Other sports consumers are getting a measure of relief. In Europe, the very same Comcast that has deferred to U.S. sports leagues, is letting subscribers to its Sky Sports – sold separately from other programming options – take a pause in the billing cycle. Comcast believes that system will prevent wholesale cancellations and allow the company to keep subscribers on board. Nonetheless, said Roberts, “Given how the sports programming business works in Europe, the postponement of so many games has been a material event.”

In some cases, notes Octagon’s Cohen, media companies with European sports-rights deals poised to end are telling leagues they will not pay for a truncated or cancelled season. And there are questions about direct-to-consumer businesses operated by the leagues themselves and whether subscribers to them can get money refunded.

If only things were as simple in the U.S.
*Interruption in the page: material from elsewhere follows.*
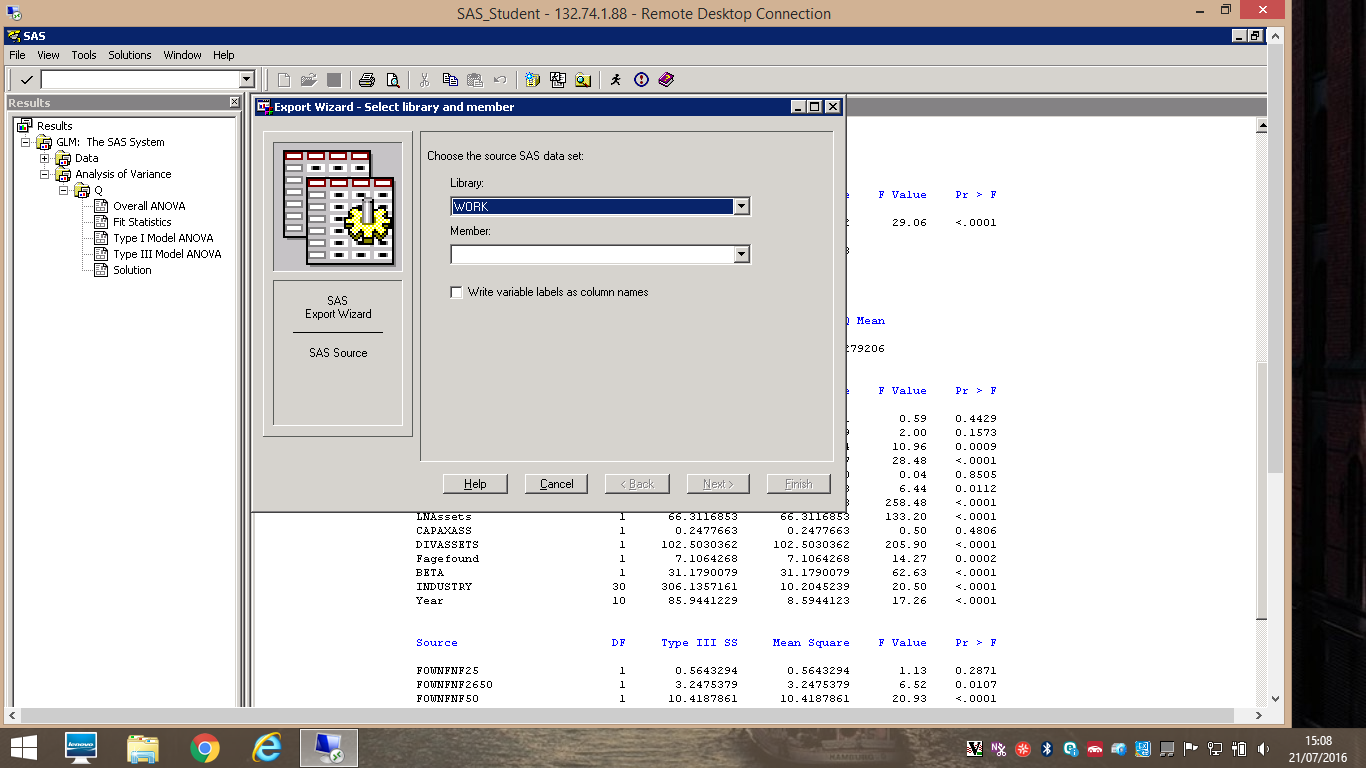Click the New Library toolbar icon
This screenshot has width=1366, height=768.
click(532, 80)
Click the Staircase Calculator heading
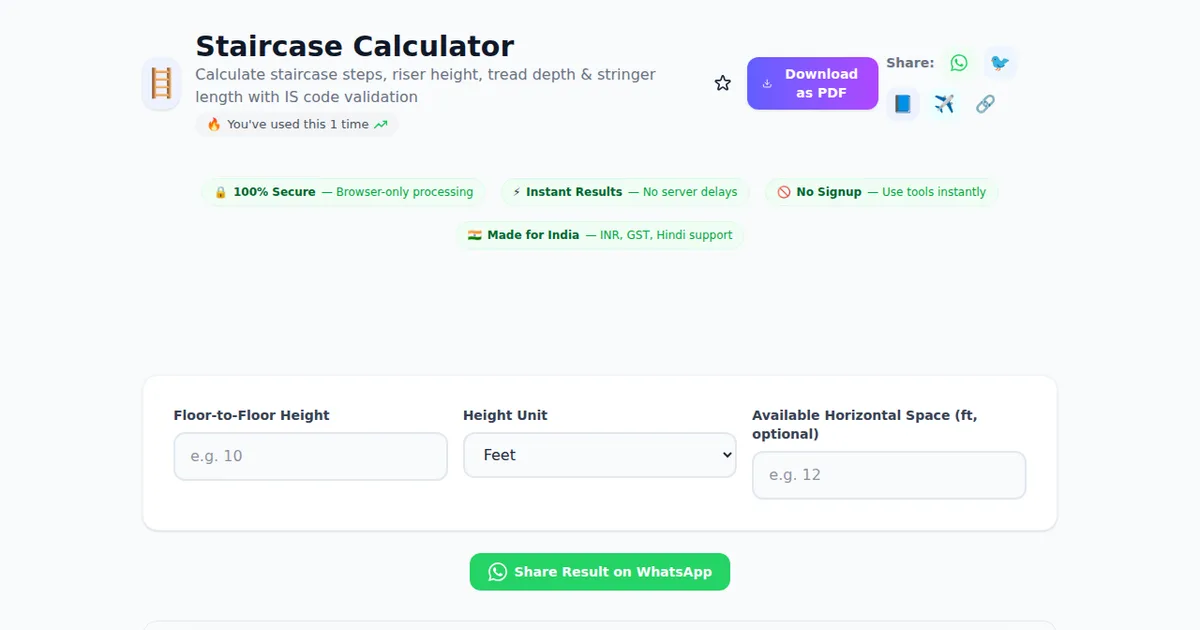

No matter whether a season is delayed, suspended or thrown out the window, the leagues, networks and video distributors might want to find some way to tell pay-TV subscribers they are appreciated. “Fans are dying right now for that touch with their favorite team or favorite league,” notes Cohen, who suggests all parties find some way to offer merchandise, a sweepstakes or a way to let fans talk to players. “This is where Comcast and ESPN and Charter and Turner Sports can all really come together to offer some make-good that goes way beyond a financial rebate,” he says.

Besides, as discussed, that financial rebate is about as likely as to happen as the NBA Finals are to take place this June.